When I finished, he lit a cigarette and said, “Broussard kidnapped the kid; Mullen saw him. Olamon blackmails him into finding and returning the two hundred grand. Broussard runs a double-cross, has someone take out Mullen and Gutierrez, has Cheese whacked in prison. Yes?”

“Killing Mullen and Gutierrez was part of the deal with Cheese,” I said. “But otherwise, yes.”

“And you thought Poole was the shooter.”

“Until the roof with Broussard.”

“So who was it?”

“Well, it’s not just the shooting. Someone had to take the money from Poole and make it disappear in front of a hundred and fifty cops. No flatfoot could pull that off. Had to be high command. Someone above reproach.”

He held up a hand. “Ho, wait a minute. If you’re thinking-”

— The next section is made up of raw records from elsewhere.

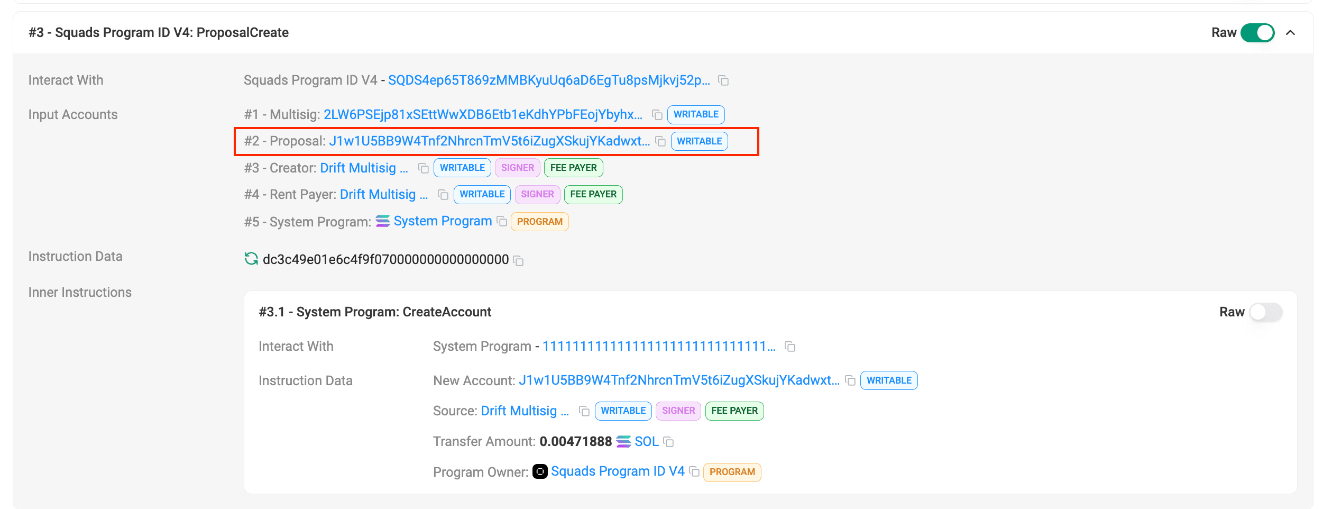The height and width of the screenshot is (509, 1323).
Task: Open the SQDS4ep65T869 program address link
Action: coord(548,80)

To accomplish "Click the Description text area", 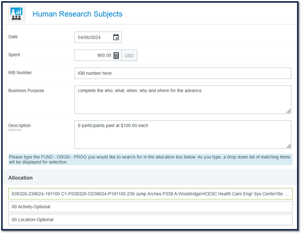I will 183,135.
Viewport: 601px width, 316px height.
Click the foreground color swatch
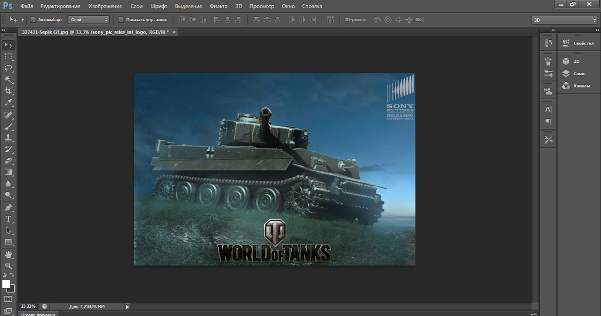6,284

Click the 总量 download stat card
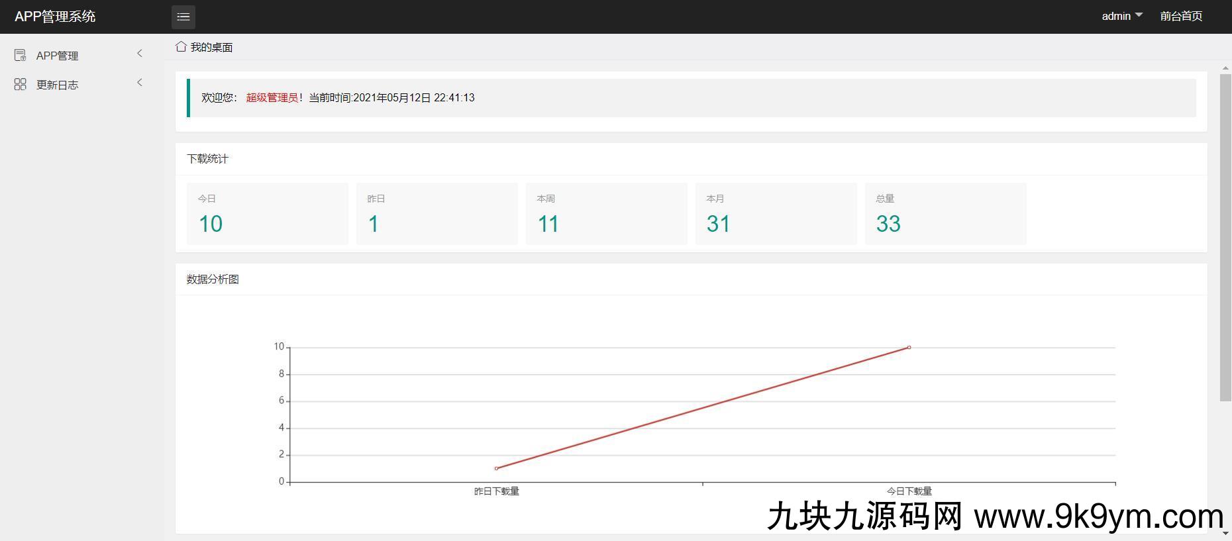click(946, 214)

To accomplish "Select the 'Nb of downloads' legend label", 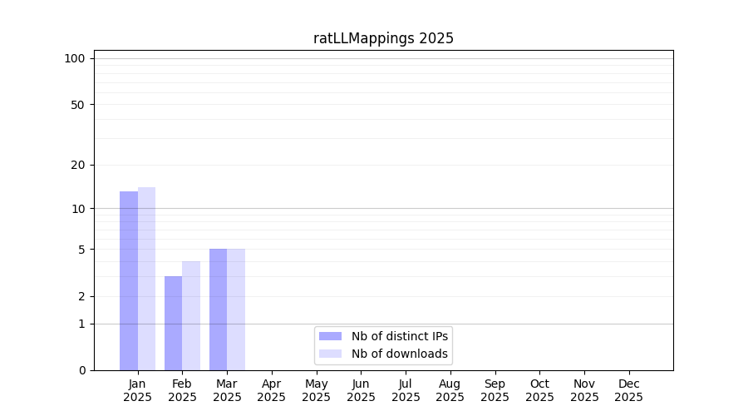I will point(400,354).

“Who allowed Poole and Broussard to breach protocol and proceed with the ransom drop without federal intervention? Who’s dedicated his life to helping kids, finding kids, saving kids? Who was in the hills that night,” I said, “roving, his whereabouts accountable only to himself?”

“Aw, fuck,” he said. He took a gulp from his glass, grimaced as he swallowed. “Jack Doyle? You think Jack Doyle’s in on this?”

“Yeah, Devin. I think Jack Doyle’s the guy.”

Devin said, “Aw, fuck,” again. Several times actually. And then there was nothing but silence and the sound of ice melting in our glasses for a long time.